Дело в том, что Олег в дошкольный период своего существования однажды сильно подвел отца. Труд Валентинович, как обычно, вел сына из детского сада и остановился на Солянке возле ларька, где собирались после работы окрестные мужички и куда изредка прикатывал на своей тележке инвалид Витенька, столь поразивший некогда детское воображение Олега. Отец остановился с закономерной и вполне невинной мыслью выпить конвенционную кружку пива. В процессе взаимной притирки Людмила Константиновна после долгого сопротивления все-таки сделала уступку неодолимому родовому башмаковскому влечению к выпивке и разрешила мужу 1 (одну) кружку пива после работы. Она-то и называлась «конвенционной». Труд Валентинович вроде бы на это согласился. Но демоны искушения не дремали и в тот вечер явились в виде двух мужичков, купивших в гастрономе бутылку «Зубровки» и подыскивавших третьего. Кстати, напрасно утверждают, будто русский народ в пьянстве не знает меры. Знает. И эти стихийные, совершаемые по какому-то подсознательному порыву поиски третьего — тому свидетельство. Разве нельзя выпить бутылку вдвоем? Конечно, можно. А поди ж ты…

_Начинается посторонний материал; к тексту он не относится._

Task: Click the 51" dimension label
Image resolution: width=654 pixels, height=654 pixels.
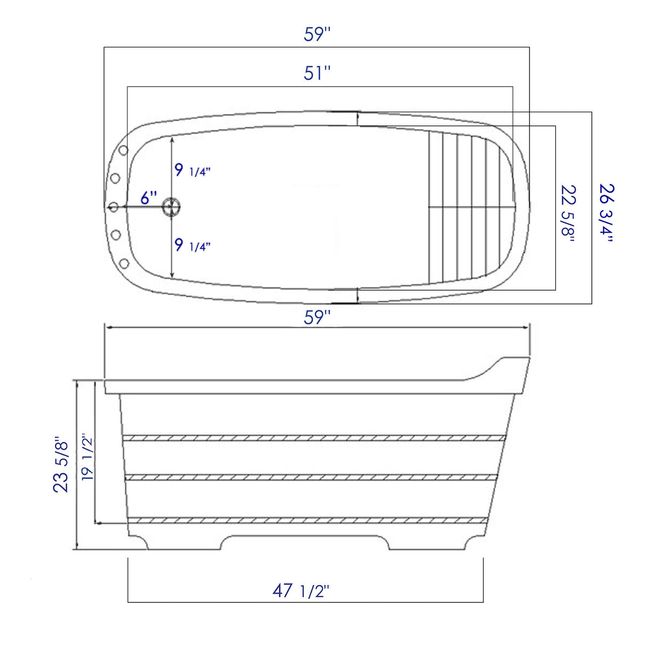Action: [317, 73]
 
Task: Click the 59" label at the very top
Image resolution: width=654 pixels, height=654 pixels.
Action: [317, 34]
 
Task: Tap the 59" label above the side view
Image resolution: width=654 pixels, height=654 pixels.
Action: [317, 317]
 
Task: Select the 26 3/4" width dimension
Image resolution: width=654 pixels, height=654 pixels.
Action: [607, 213]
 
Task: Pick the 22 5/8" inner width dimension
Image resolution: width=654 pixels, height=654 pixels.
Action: [568, 213]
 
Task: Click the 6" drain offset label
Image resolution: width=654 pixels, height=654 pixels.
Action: [149, 198]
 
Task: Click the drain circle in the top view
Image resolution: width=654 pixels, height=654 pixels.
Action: [171, 206]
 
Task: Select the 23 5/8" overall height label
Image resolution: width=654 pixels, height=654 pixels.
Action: [61, 464]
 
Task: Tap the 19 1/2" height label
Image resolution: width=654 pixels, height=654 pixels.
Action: [87, 457]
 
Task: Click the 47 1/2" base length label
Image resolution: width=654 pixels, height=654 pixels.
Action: [301, 591]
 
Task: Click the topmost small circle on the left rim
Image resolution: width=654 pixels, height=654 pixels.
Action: [123, 150]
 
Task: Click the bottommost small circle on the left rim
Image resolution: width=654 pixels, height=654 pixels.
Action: [123, 263]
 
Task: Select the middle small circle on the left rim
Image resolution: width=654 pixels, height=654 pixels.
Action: [114, 207]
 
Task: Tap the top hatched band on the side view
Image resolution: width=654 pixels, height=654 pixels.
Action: [314, 438]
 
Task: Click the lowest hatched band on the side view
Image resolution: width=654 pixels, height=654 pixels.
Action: [307, 520]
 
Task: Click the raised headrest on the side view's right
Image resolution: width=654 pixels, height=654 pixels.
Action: [509, 366]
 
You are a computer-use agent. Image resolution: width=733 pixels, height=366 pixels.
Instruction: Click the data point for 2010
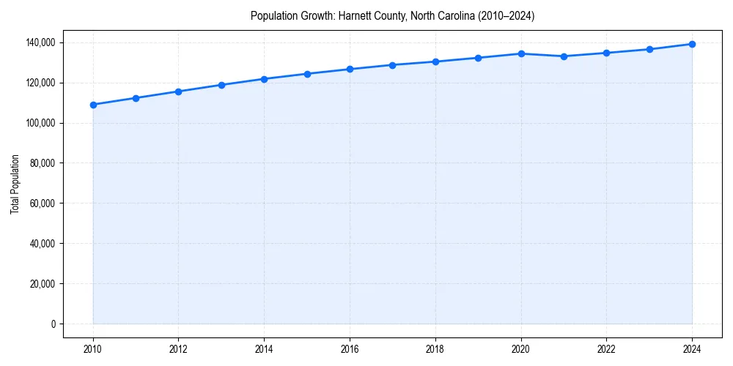pos(93,105)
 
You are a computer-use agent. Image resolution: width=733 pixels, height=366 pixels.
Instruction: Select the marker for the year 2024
pos(692,44)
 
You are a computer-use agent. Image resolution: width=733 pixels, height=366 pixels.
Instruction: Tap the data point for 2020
pos(521,53)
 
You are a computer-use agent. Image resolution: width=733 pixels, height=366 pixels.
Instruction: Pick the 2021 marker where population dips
pos(564,56)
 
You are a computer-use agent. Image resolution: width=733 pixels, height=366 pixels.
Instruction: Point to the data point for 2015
pos(307,74)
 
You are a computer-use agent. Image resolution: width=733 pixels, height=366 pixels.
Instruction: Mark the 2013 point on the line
pos(221,85)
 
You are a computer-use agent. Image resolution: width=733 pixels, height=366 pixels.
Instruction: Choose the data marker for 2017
pos(393,65)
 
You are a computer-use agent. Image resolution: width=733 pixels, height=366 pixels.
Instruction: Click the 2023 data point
pos(649,49)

Труд Валентинович колебался недолго, но строго-настрого предупредил сына: если мама будет спрашивать, что пили, намертво тверди: пиво.

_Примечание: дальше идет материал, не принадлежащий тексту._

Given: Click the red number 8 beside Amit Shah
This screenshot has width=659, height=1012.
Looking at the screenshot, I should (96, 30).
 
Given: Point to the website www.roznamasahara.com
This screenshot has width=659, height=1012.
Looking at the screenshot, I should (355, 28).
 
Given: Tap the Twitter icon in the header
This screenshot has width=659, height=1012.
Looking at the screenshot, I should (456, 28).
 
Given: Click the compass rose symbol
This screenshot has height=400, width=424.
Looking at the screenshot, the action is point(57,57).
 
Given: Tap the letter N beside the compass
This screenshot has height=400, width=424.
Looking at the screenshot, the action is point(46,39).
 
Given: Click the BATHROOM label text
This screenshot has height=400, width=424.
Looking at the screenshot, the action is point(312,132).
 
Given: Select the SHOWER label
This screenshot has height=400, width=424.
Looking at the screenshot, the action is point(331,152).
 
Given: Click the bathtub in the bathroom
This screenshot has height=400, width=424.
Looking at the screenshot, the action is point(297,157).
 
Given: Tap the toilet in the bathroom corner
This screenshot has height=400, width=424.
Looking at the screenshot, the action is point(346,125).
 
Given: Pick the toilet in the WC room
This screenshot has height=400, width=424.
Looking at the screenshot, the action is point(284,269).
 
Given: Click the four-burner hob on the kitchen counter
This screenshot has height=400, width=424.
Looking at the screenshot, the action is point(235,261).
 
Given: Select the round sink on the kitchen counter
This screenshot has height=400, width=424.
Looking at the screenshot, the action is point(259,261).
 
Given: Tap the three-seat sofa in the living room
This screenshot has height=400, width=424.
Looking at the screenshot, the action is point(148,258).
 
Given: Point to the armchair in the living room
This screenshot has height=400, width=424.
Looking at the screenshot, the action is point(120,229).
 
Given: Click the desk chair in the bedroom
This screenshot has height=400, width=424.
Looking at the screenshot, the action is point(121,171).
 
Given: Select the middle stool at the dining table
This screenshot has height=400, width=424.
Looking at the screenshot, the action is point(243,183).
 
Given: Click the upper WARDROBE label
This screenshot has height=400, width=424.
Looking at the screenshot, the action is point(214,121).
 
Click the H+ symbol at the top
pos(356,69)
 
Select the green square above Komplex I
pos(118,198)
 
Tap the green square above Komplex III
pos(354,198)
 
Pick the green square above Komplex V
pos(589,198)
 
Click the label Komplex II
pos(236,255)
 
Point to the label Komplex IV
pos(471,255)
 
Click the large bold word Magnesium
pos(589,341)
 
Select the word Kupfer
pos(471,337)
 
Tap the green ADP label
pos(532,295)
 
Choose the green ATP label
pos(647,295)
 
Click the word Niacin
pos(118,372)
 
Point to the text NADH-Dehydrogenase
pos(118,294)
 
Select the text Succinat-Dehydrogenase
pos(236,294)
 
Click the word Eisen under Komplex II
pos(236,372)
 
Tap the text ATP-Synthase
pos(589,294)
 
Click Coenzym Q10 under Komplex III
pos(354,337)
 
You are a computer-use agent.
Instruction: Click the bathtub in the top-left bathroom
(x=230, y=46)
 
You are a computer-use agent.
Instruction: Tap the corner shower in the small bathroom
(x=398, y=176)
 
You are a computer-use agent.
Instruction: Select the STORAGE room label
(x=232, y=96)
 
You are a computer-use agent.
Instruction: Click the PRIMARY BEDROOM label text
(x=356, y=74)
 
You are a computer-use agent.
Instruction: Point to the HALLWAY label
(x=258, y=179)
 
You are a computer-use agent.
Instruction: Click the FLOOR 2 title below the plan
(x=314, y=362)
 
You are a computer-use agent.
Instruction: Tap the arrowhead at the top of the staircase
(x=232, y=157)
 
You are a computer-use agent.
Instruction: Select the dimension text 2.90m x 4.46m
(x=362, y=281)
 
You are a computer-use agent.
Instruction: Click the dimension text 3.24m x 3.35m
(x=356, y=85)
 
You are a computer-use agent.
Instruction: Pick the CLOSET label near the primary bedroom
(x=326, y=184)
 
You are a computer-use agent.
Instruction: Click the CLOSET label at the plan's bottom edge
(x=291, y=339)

— А это пиво? — удивился Олег.

— Конечно, пиво. Только в бутылке. Так вкуснее…

Как выпивающий мужчина никогда не перепутает на вкус пиво и «Зубровку» (хотя цвет примерно одинаковый), так жена выпивающего мужчины никогда не ошибется, что именно — пиво или «Зубровку» — употребил супруг, прежде чем заявиться домой.

— Да нет, Люд, кружечку, как обычно! — обиделся даже Труд Валентинович.

— Может, это какое-нибудь особенное пиво, повышенной крепости?

— Обычное. Жигулевское. Правда, старое, зараза, мутное…

— И в бутылке! — добавил Олег, крутившийся под ногами у выяснявших отношения взрослых.

— В бутылке?

— В бутылке, — окончательно обиделся на такое недоверие Труд Валентинович. — А что, разве пива в бутылках не бывает?

— Бывает. А что, Олеженька, было нарисовано на бутылке?

— Бычок.

— Какой бычок?

— А вот такой. — будущий эскейпер приставил указательные пальчики ко лбу и замычал.